Free Volume Determination in Polymers and Polymer Blends
Doctoral thesis, 1997
The free volume of a polymer, which corresponds to the unoccupied regions accessible to segmental motions, is an important parameter for understanding and predicting many of its characteristic properties. The concept of free volume is the basis for understanding the molecular mobility in polymers. A non-destructive technique that can be used to obtain free volume parameters of polymers is positron annihilation lifetime spectroscopy (PALS).
The aim of the present work was to explore the possibilities and limitations in using PALS in free volume studies of polymers and polymer blends. Chemical and physical influences on the measured free volume parameters were studied in homopolymers, copolymers and polymer blends. The possibility of extracting free volume hole size distributions from positron lifetime spectra was investigated.

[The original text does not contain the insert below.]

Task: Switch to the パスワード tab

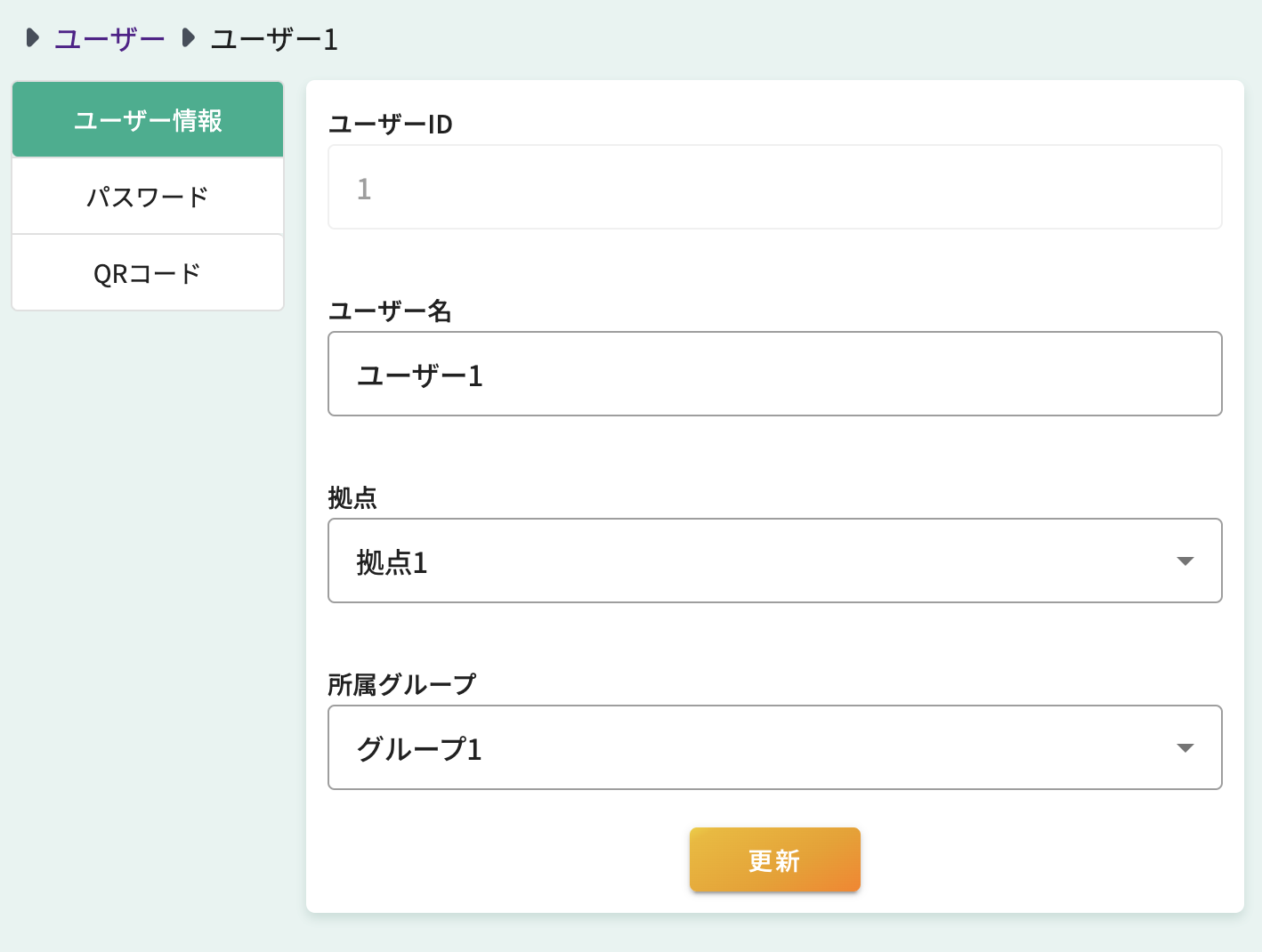Action: point(147,196)
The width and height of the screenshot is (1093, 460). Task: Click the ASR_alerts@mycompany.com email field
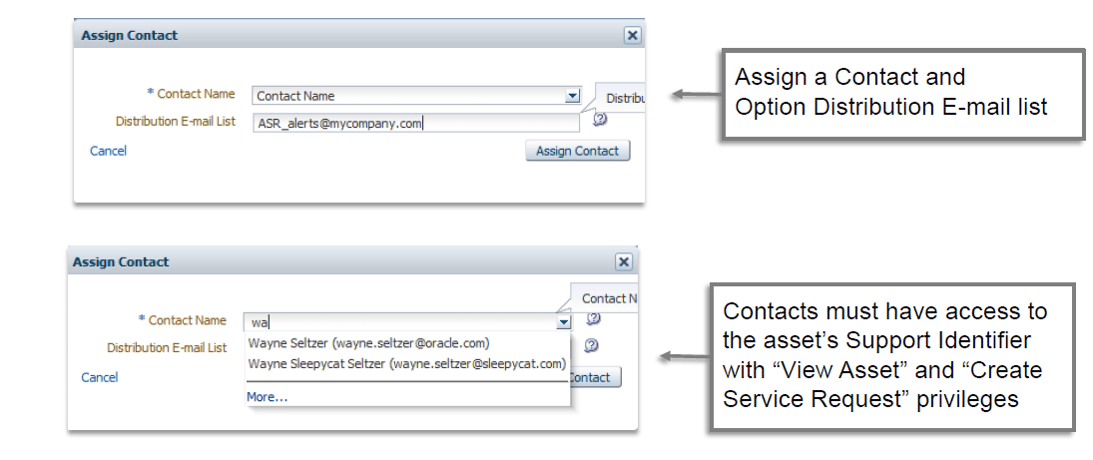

An inter-laboratory comparison of positron and positronium lifetimes and intensities in polymers measured with PALS showed that the ortho-positronium lifetimes and intensities can be reproduced well under a large variety of experimental conditions. These two parameters essentially contain the free volume information. It is shown that free volume hole size distributions can be extracted from positron lifetime spectra by applying the maximum entropy principle. Experimentally obtained hole size distributions were compared with theoretically calculated distributions from molecular simulations. The theoretically obtained distributions contain a considerable fraction of small holes not accessible to ortho-positronium. The measured free volume parameters can be affected by the chemical constitution of the polymer. Copolymers of styrene with maleic anhydride and acrylonitrile were found to inhibit positronium formation. The inhibition is strongly dependent on the amount of the polar constituents that are part of the polymer main chain. Large variations in average free volume hole size and hole size distributions were found in blends of poly(ethylene oxide) and poly(methyl methacrylate) as a function of composition. Moreover, the hole size was found to be time and temperature-dependent, which behavior is attributed to phase separation and crystallization in the blends. Investigations of miscible and immiscible blends of styrene-maleic anhydride and styrene-acrylonitrile show that positron lifetime measurements are promising for miscibility studies of polymer blends.